Targeting of Neutrophil Lewis X Blocks Transepithelial Migration and Increases Phagocytosis and Degranulation

Polymorphonuclear leukocytes (PMNs) are innate immune cells whose principal function is to migrate from the blood to sites of inflammation, where they exert crucial anti-infectious and immunomodulatory effects. However, dysregulated migration of PMNs into mucosal epithelial tissues is characteristic of chronic inflammatory disorders, including inflammatory bowel disease. Carbohydrate-mediated binding interactions between PMN Lewis glycans and endothelial glycan-binding proteins are critical for initial migration of PMN out of the vasculature.
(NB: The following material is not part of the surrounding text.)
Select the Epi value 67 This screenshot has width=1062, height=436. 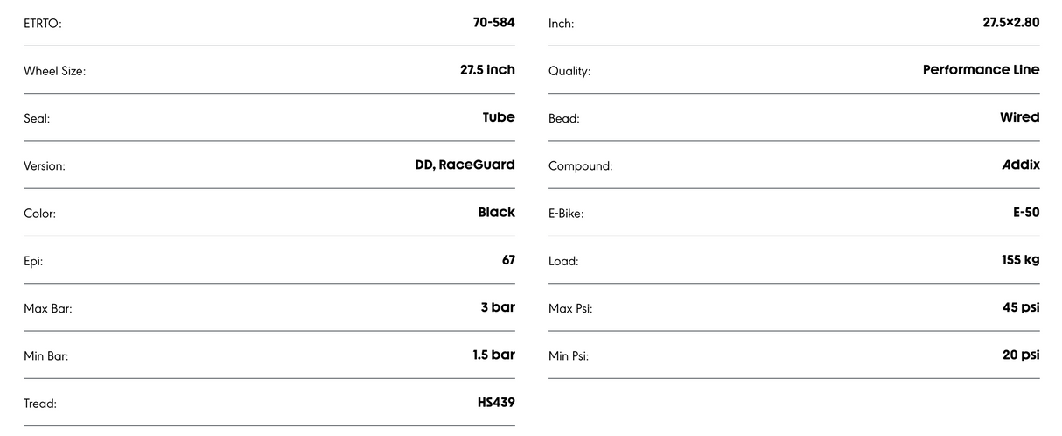coord(508,260)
However, the role of Lewis glycans during transepithelial migration (TEM) has not been well characterized. Herein, we show that antibody blockade of Lewis X (Le x ) displayed as terminal glycan residues on the PMN surface blocks chemotaxis and TEM while enhancing PMN-adhesive interactions with intestinal epithelia. Unexpectedly, targeting of subterminal Le x residues within glycan chains had no effect on PMN migration or adhesive interactions. There was increased surface expression of Le x on PMN after TEM, and blockade of terminal Le x regulated post-migratory PMN functions, increasing PMN phagocytosis and the surface mobilization of azurophilic (CD63, myeloperoxidase, and neutrophil elastase) and specific (CD66b and lactoferrin) granule markers. These findings suggest that terminal Le x represents a potential target for regulating PMN trafficking and function in inflamed mucosa. Furthermore, given its abundant expression on migrating PMN, Le x may be a rational target for modulating inflammation in diseases where dysregulated PMN influx is associated with host tissue damage.